Les chocs de l'immigration

Dès leur arrivée au Québec, le premier choc est vécu lors du contact avec une culture, un pays, des référents au temps et à l’espace qui diffèrent. Que l’immigrant soit réfugié ou économique, il n’est jamais préparé car tout est nouveau, tout est différent.

Le choc augmente donc le stress et diminue la capacité d’adaptation de l’immigrant. Ce stress peut avoir plusieurs effets. Au niveau cognitif, on peut constater « une diminution de l’attention, détérioration de la mémoire, augmentation du taux d’erreur, faible capacité à planifier et organiser et des troubles de la pensée ». Sur le plan émotionnel, le stress peut amener « une augmentation des tensions physiques et psychologiques, modification des traits de personnalité, affaiblissement des contraintes morales et émotionnelles, dépression et sentiment de désespoir, diminution de l’estime de soi, etc. ». Enfin, il peut aussi survenir des effets sur les comportements généraux tels que « l’aggravation des troubles de la parole, diminution de l’enthousiasme, absentéisme, recours aux drogues, baisse du niveau d’énergie, sommeil perturbé, nouvelles informations ignorées, comportements bizarres, distraction, augmentation de l’agressivité verbale et physique, troubles du comportement, etc. »

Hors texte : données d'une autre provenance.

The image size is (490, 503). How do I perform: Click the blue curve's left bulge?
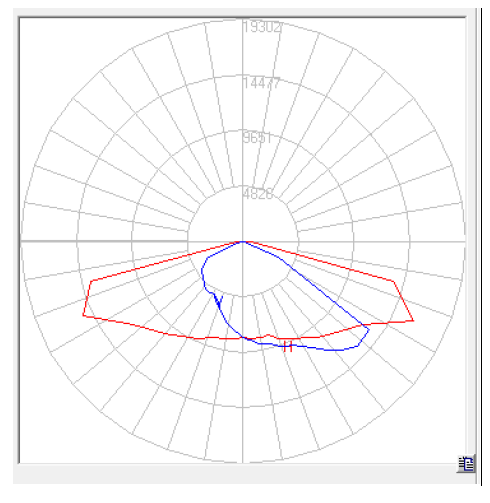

Dans les mois qui suivront l’arrivée, le deuxième choc est vécu par la famille, entre l’image qu’ils se faisaient du Québec et la réalité. Les premiers doutes et les premières déceptions arrivent : une langue difficile, une difficulté d’accès au marché du travail, des logements peu nombreux pour de grandes familles, un climat saisonnier où la température varie de -30 degrés Celsius à plus 30 degrés Celsius en quelques mois. Le troisième choc est celui de la remise en question des valeurs familiales, des rôles parentaux et le modèle familial qui subit des modifications. Les enfants ou les adolescents ont en quelques mois, appris ou maîtrisé la langue que leurs parents ou grands-parents mettront des années à apprendre, parfois n’y parviendront jamais. Le lien d’autorité est fragilisé. L’enfant assume une part des tâches et est souvent la personne qui se débrouille le mieux dans sa nouvelle culture. Il devient un pivot au sein de sa famille. Il aide ses parents autant sinon plus qu’il ne reçoit de leur part. Souvent, le parent veut retrouver son enfant tel qu’il était avant l’immigration avec les mêmes valeurs à travers lesquelles il a été éduqué. Mais cet enfant, lui, veut être accepté à l’école et il s’adapte à son environnement de par son habillement, son langage et ses intérêts.

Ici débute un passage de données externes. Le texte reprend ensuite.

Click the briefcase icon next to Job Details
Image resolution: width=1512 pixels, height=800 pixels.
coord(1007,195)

Aussi un troisième choc sera observé au niveau du noyau familial. Celui-ci aura tendance à subir des pressions voire même à éclater alors qu’à l’arrivée, un rapprochement s’était opéré. On peut observer, principalement dans des sociétés patriarcales, « forme d’organisation sociale et juridique fondée sur la détention de l’autorité par les hommes » , que le rôle paternel, son autorité et sa responsabilité économique, sont ébranlés par un changement de référent culturel, une difficulté d’apprentissage du français, des échecs (répétés ou non) de recherche d’emploi dans leur domaine d’étude ou dans leurs champs de compétences.

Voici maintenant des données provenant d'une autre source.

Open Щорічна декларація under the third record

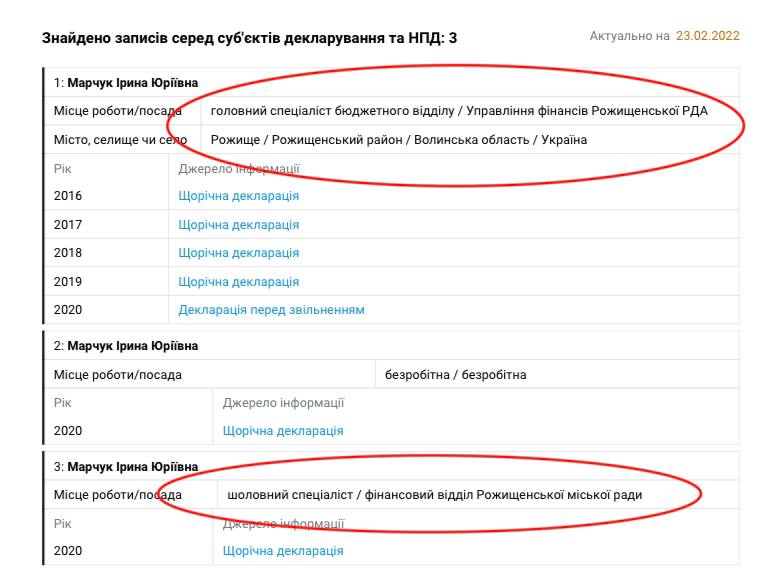[283, 550]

Le rôle maternel est lui aussi appelé à être modifié. D’un rôle de soutien au père et d’éducation aux enfants à la maison, la mère peut devenir une personne de référence pour l’école en lien avec l’encadrement de ses enfants; pour les organismes communautaires de par son implication bénévole, la traduction qu’elle effectue pour sa communauté ou l’utilisation des services. Elle devient également souvent une source de revenus financiers en se trouvant un emploi, souvent voulu temporaire en attendant que son conjoint se trouve un emploi en lien à son domaine d’étude ou dans ses champs de compétences. Ce travail devient une source essentielle pour la famille. Toute cette implication et modification des rôles familiaux amènent la mère à jouer un rôle prépondérant au sein de la nouvelle culture de référence.


TABLE ENFANCE JEUNESSE FAMILLE DE TROIS-RIVIÈRES 2015, Tous ensemble pour faire une différence: Guide d,accompagnement des nouveaux arrivants: documents de travail.